Task description :: Only the lines from the one containing "The image size is (1000, 815)." through the end of the listing below are to be reproduced, exactly as they stand.

Supplied material ::

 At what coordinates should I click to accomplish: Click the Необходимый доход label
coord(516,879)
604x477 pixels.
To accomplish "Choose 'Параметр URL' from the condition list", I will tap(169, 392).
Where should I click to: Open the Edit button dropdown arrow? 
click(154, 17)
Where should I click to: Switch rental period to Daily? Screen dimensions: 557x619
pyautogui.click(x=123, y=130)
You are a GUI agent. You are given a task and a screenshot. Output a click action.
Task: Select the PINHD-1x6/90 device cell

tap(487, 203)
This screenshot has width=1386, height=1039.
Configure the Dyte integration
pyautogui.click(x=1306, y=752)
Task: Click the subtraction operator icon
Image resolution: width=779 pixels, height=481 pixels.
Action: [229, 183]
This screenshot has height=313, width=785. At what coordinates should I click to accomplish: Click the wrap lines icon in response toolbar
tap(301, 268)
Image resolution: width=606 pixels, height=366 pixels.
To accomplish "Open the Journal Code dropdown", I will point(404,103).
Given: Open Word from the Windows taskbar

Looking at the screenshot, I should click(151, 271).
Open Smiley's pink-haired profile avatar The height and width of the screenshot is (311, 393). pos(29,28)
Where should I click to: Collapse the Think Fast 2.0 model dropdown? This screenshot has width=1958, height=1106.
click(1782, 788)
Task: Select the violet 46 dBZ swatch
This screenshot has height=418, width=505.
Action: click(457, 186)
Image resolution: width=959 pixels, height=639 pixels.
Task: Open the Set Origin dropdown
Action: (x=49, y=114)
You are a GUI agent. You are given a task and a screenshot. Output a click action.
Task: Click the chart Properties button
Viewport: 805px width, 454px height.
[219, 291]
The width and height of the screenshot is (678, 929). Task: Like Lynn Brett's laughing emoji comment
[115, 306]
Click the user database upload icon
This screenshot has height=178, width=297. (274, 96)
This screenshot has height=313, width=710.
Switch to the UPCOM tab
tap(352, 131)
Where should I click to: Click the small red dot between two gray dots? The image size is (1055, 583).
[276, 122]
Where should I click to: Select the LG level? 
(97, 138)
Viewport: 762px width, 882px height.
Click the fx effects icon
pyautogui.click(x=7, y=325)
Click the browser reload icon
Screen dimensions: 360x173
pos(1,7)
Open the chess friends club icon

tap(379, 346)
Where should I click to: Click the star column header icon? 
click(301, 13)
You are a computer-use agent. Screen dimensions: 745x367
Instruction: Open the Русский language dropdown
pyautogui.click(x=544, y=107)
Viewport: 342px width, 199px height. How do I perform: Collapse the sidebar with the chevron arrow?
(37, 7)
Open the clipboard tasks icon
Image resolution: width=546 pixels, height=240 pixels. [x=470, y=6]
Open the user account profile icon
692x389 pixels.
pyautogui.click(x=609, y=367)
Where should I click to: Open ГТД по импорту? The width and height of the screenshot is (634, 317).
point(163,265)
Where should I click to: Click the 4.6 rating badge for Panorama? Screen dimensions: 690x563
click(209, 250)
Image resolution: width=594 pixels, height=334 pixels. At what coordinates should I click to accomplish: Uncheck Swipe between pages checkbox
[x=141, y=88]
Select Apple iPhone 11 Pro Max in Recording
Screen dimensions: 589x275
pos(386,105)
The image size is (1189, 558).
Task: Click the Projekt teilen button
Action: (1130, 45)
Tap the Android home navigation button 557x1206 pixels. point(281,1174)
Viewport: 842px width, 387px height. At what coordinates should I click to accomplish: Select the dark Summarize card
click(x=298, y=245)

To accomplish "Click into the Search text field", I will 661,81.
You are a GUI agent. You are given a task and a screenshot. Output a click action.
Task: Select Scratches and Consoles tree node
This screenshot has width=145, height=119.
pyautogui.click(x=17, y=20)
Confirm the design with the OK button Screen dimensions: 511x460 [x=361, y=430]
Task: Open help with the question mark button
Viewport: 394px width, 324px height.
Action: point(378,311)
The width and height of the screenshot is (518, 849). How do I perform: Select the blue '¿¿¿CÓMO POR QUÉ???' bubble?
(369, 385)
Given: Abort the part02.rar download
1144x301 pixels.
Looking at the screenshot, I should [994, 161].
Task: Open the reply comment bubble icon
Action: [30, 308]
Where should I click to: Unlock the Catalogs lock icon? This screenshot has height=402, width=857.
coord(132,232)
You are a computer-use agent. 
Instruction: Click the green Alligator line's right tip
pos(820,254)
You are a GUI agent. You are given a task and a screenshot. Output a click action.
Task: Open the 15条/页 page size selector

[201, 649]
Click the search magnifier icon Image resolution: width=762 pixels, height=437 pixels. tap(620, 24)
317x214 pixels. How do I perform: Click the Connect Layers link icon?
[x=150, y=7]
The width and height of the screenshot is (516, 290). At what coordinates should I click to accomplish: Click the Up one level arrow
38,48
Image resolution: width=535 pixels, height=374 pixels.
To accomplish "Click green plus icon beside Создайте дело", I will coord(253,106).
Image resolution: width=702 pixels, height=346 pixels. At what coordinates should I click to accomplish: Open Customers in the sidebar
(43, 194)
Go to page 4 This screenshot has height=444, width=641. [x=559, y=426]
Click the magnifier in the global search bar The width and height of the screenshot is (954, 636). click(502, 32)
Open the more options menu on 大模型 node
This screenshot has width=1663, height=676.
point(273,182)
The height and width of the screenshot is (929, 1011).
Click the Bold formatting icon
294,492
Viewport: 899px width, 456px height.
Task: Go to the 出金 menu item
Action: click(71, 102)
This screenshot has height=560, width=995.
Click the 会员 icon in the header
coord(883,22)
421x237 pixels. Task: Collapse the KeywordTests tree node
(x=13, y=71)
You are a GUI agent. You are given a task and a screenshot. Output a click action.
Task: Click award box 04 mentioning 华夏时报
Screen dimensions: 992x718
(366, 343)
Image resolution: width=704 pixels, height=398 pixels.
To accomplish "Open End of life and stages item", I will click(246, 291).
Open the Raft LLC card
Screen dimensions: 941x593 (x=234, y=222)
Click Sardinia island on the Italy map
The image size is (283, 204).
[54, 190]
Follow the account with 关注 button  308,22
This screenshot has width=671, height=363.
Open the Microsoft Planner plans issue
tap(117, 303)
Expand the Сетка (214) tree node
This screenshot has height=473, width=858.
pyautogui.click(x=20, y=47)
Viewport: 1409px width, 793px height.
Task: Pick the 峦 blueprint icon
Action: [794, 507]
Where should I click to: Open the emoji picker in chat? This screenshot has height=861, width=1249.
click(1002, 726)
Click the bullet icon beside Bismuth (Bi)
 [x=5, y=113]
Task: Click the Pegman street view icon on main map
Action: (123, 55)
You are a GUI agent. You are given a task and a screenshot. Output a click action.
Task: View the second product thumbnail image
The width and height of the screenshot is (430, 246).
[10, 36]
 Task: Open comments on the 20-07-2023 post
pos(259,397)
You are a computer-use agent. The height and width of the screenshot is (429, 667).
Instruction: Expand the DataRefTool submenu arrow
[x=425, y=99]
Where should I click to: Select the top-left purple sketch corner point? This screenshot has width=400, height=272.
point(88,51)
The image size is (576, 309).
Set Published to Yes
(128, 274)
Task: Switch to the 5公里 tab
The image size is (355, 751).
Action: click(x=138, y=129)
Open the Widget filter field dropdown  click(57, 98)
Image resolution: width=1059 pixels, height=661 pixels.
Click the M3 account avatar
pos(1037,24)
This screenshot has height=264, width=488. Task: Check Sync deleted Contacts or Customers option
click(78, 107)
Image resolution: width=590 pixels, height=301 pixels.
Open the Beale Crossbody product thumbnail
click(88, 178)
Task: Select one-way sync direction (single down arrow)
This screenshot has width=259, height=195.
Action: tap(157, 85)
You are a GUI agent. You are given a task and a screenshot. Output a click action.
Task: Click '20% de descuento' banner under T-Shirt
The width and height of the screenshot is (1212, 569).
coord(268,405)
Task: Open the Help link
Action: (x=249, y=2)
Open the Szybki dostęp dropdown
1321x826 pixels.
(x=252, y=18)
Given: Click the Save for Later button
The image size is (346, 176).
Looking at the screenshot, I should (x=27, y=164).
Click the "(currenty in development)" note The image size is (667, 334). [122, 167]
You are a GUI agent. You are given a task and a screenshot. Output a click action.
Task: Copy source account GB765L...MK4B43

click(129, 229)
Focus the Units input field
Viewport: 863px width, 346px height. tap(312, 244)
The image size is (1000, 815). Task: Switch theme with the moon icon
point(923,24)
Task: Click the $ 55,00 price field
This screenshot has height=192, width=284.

Response to the task ::
The image size is (1000, 815). Task: Switch theme with the moon icon
point(923,24)
Task: Click the $ 55,00 price field
This screenshot has height=192, width=284.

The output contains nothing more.